Yalan herkes için kötü kuşkusuz. Ve yalan söylemeyen devlet de yok. Ama bazı akımlar ve iktidar biçimleri bunu daha fazla yaptı. Bir ay önce de yazmıştım (13 Ağustos : Anahtar, süzgeç, filtre): 20. yüzyılın kitle seferberlik ideolojileri, tek tek yalanlar söylemek bir yana, Machiavelli’nin nihaî amaç uğruna her türlü aracın meşru sayılabileceği gözlemine yeni bir boyut kazandırdılar. Asıl gerçeğin kendi derin gerçekleri olduğundan hareketle, büyük ve kronik yalanın teorisini kurdular.
İtalyan Faşist, Alman Nazi partisi, kısa ve şiddet dolu yaşamlara örnek. Birer çete gibi doğdular; her türlü rasyonel gözlem olanağının kalmadığı isterik ortamlarda iktidarı fetih ve gasp ettiler; serkeşçe savaştılar ve öldüler. İstikrarlı bir parlamenter düzende, uzun süre muhalefette ve göz önünde, her yaptıklarının mercek altına yatırılmasına maruz kalmadılar. Oysa komünist partiler, özellikle 1945 sonrası Batı Avrupa’da böyle esaslı bir normal politika sürecinden geçti. Hattâ Doğu Avrupa ve Sovyetler Birliği’nde bile, yaptıkları mutlak bir sır perdesi ardında gizlenemedi; derece derece dünya kamuoyuna maloldu.
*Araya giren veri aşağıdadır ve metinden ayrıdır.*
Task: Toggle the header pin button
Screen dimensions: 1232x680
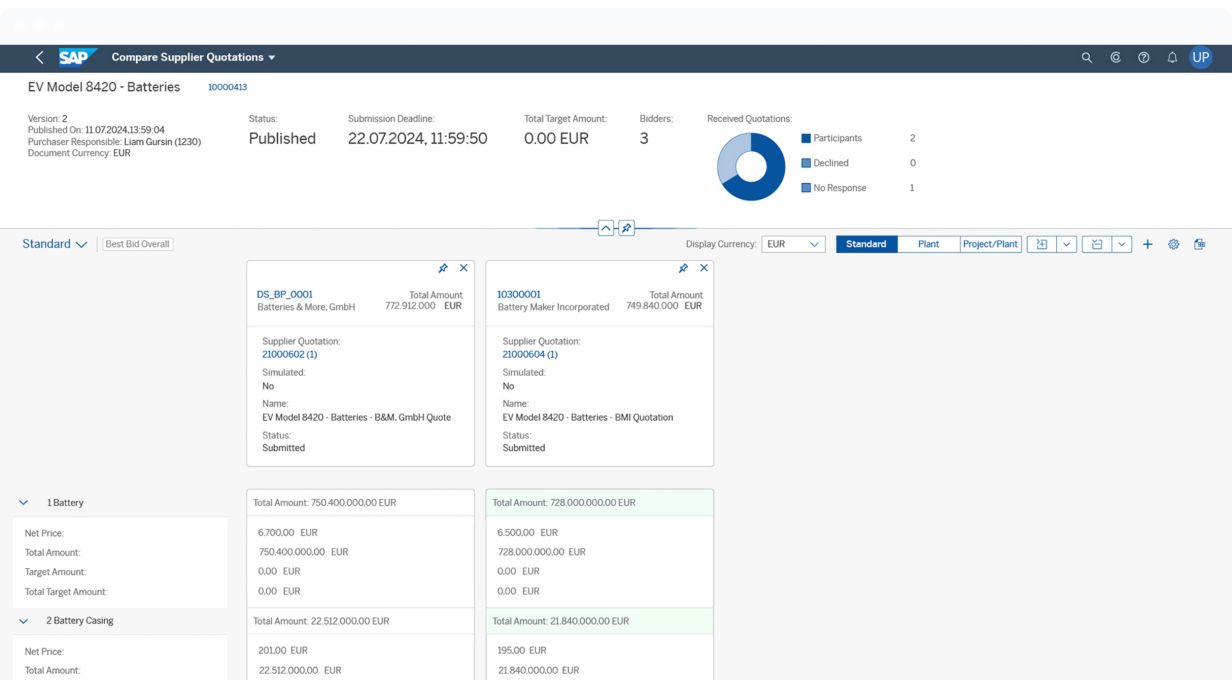Action: coord(626,228)
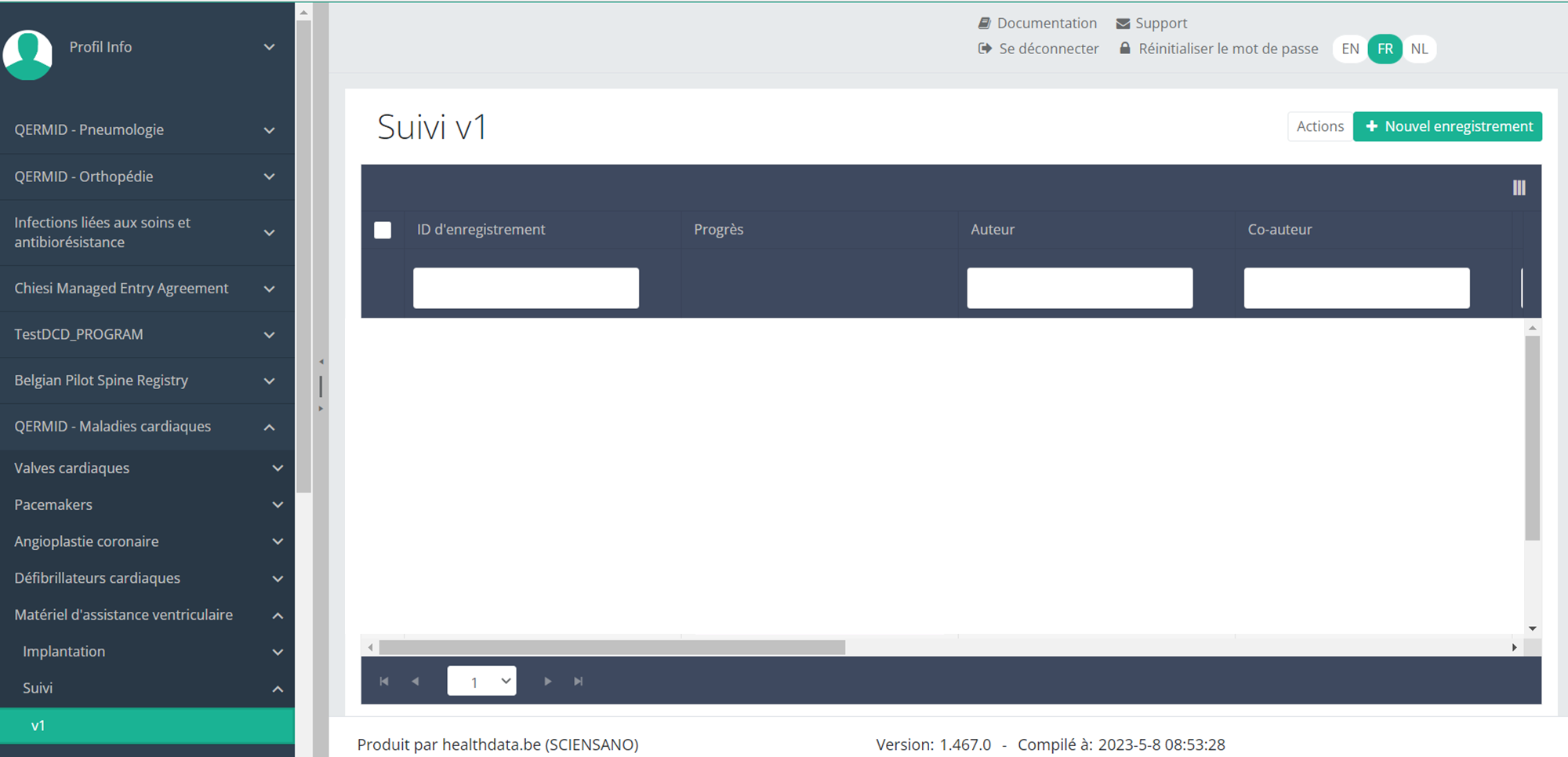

O zaman inkârdan, gerçeğe yalan deme yalanından başka çare kalmadı. Bu çelişki keskinleşti; gerçeği arama iddiasındaki kamusal aydınlar için, yalanı hazmetme ve savunmaya mecbur edilmek, bir çeşit manevî ölüm anlamına geldi.
Tek tek her ülkedeki KP’leri içten içe çürüten, adım adım itibarsızlaştıran en büyük sorun, dar anlamda “kendi” günlük pratikleri değil, uluslararası komünist harekete mensup ve bağlı olmaları; dolayısıyla Sovyetler Birliği’ni (daha sonra Maocular için, her durumda Çin’i) savunma zaruretiydi. Bu noktada, yaygın bir efsaneye de biraz değinmeliyim. Komünistler muhalefette mi iktidarda mı olduklarına göre yüzde yüz farklı mıydılar ? Yani muhalefette hep iyi, doğru, temiz, fedakâr ve erdemliydiler de, yalnız iktidara gelince mi kötü ve zalim oluyorlardı ?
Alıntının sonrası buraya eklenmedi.